A fax machine would send what’s known as a fax – the telephonic transmission of scanned printed material – normally to a telephone number connected to a printer or other output device. The original document is scanned, and then the contents are transmitted to another fax machine which can then print a paper copy.
Throughout the 1930s to the 60s the fax machine grew in popularity; it was a great way to share images and documents before the internet. It was popular with organisations like newspapers, who could use them to transmit photographs for urgent publication. The fax machine enjoyed a huge surge in Japan for its ability to send handwritten notes using the traditional alphabet, it appealed to some businesses who relied on the formality of linguistic tradition.
Unsurprisingly, the rise of the internet pushed the fax machine into the realms of obscurity with its alternatives to faxing. However, the fax machine is still used in some countries that do not recognise electronic signatures on contracts, and it still enjoys popularity in Japan for cultural and graphemic reasons. Even still, you wouldn’t find a fax machine in most households anymore, not when a printer can do the same job and so much more.
Cassettes were once the most efficient way to listen to music on the go. Released in 1962, cassettes came in two forms, either already containing content as a pre-recorded cassette, or as a fully recordable blank cassette.
The cassette’s popularity grew in the 70s as a convenient, portable way of listening to music. It’s ability to record music also aided its popularity – think 80s films where the most romantic gesture someone could do was create a personalised ‘mix tape’ for someone on a cassette tape. It peaked in the late 1980s before the market drastically dropped due to CDs.
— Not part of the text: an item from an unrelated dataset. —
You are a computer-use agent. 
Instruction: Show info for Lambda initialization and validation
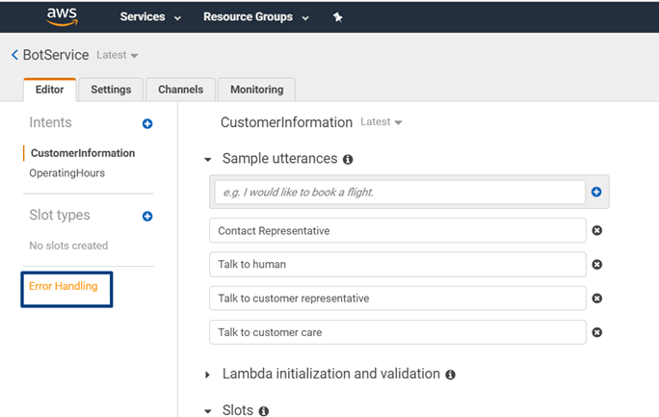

Some independent musicians and DJs still release cassettes due to their low cost, but they have almost entirely fallen out of mainstream use.
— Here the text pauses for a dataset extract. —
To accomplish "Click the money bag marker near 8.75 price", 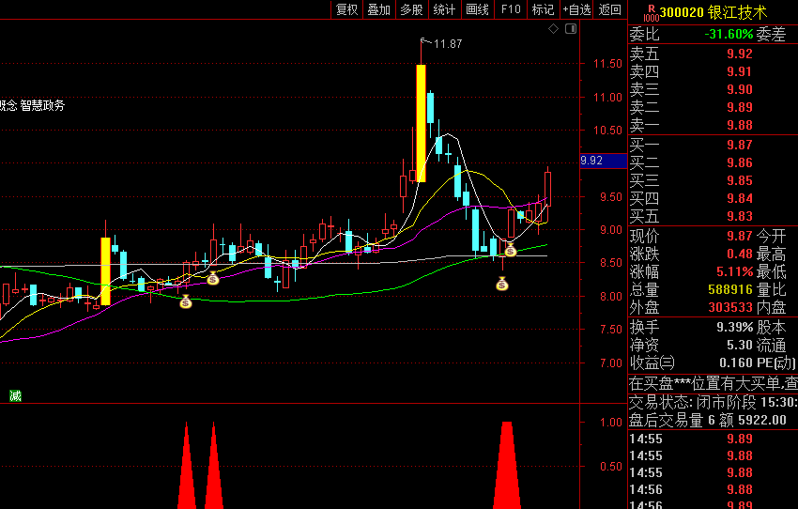I will click(511, 250).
Perhaps one day they’ll enjoy a resurgence like vinyl.
The typewriter is the kind of machine you’ll see in a museum, or on the shelf of a hipster coffee shop. This machine was common in offices in the mid-1880s as a tool for practically all writing other than handwritten correspondence.
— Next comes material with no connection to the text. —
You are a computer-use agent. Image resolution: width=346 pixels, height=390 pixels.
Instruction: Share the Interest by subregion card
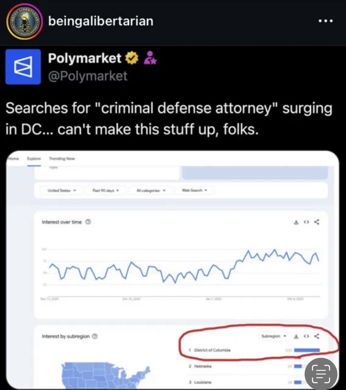(317, 336)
It enjoyed a place in offices and homes until the 1980s, eventually being replaced by the computer. Their main issue was the difficulty correcting typing mistakes. Technologies were introduced to remedy the problem, such as typewriter erasers, correction fluid and dry correction, but it wasn’t enough to keep the convenience of typing on a computer from taking over.
Typewriters are still popular in places where there is a lack of continuous reliable electricity, but it’s unlikely to see much of a resurgence.
Portable CD Players
Despite taking over the cassette as the most popular way to listen to portable music, this medium was also short lived and fell out of use. Like a cassette, the portable CD player was wireless and could be used on the go. It had issues with playback; songs were known to ‘skip’ when the device was moved or bumped too vigorously, which posed problems for one of its primary uses which was listening to it whilst travelling.
They declined in popularity with the rise of other portable music players like MP3s and iPods.
Nowadays the only time you’ll see a pager is on the belt of a character in a sitcom from the nineties. Pagers were developed in the 50s and 60s, becoming widely used by the 80s. They are wireless telecommunications devices that receive and display alphanumeric or voice messages. The widespread availability of mobile phones in the 21st century saw their usage plummet, diminishing the pager industry.
Some emergency services still use them due to their reliability in the likes of disasters that could bring down cellular networks; the NHS is thought to use over 10% of remaining pagers.
The floppy disk is a type of disk storage that was popular in the mid-1970s and into the first years of the 21st century. They were superseded by data storage methods with greater capability, such as USB sticks, portable external hard disk drives and cloud storage.
Floppy disks were used to distribute software, transfer data and create backups. As software sizes grew, packages like Windows and Adobe Photoshop required a dozen floppy disks or more due to their storage limitations. By 2006, computers were rarely manufactured with floppy disk drives.
The floppy disk’s legacy, however, lives on in the form of the save icon in many electronic and software programmes.
A list of obsolete technology would not be complete without the VHS tape. These tapes were an incredible advancement in home viewing entertainment. From cinema releases that allowed people to watch their favourite films at home, to people recording their family events and playing them every year at Christmas, the VHS was truly a revolutionary piece of technology at the time of its popularity.